▸ SUPPLIED RECORDS:
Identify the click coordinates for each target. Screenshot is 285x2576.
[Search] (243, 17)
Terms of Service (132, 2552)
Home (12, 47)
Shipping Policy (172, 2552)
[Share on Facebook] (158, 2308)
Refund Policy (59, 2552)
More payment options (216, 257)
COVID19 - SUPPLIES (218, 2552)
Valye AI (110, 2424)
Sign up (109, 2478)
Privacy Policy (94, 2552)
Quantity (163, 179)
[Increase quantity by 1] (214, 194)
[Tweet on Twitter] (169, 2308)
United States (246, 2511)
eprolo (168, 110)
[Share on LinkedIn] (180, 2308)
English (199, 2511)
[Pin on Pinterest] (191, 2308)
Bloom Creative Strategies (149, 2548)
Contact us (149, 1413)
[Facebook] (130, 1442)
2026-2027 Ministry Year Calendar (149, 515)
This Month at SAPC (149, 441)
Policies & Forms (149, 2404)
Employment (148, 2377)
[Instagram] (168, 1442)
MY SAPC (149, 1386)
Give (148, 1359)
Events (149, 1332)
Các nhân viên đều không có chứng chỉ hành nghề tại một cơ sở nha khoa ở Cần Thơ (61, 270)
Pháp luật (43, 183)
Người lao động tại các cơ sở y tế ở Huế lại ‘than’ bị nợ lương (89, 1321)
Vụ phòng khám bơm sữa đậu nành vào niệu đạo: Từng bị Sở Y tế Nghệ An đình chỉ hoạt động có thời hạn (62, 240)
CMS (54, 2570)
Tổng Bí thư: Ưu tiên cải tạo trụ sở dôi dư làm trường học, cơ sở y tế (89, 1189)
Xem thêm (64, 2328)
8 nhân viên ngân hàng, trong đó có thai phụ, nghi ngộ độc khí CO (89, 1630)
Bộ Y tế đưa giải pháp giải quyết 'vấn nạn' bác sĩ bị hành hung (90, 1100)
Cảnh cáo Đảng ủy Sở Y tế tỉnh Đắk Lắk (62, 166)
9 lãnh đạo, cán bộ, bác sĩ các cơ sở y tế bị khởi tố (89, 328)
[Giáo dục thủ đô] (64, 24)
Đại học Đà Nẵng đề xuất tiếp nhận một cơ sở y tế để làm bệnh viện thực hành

▸ INSTRUCTIONS TO FOLLOW:
Each line above with the string "Share" should be reported in full.

▸ WRITTEN SOLUTION:
[Share on Facebook] (158, 2308)
[Share on LinkedIn] (180, 2308)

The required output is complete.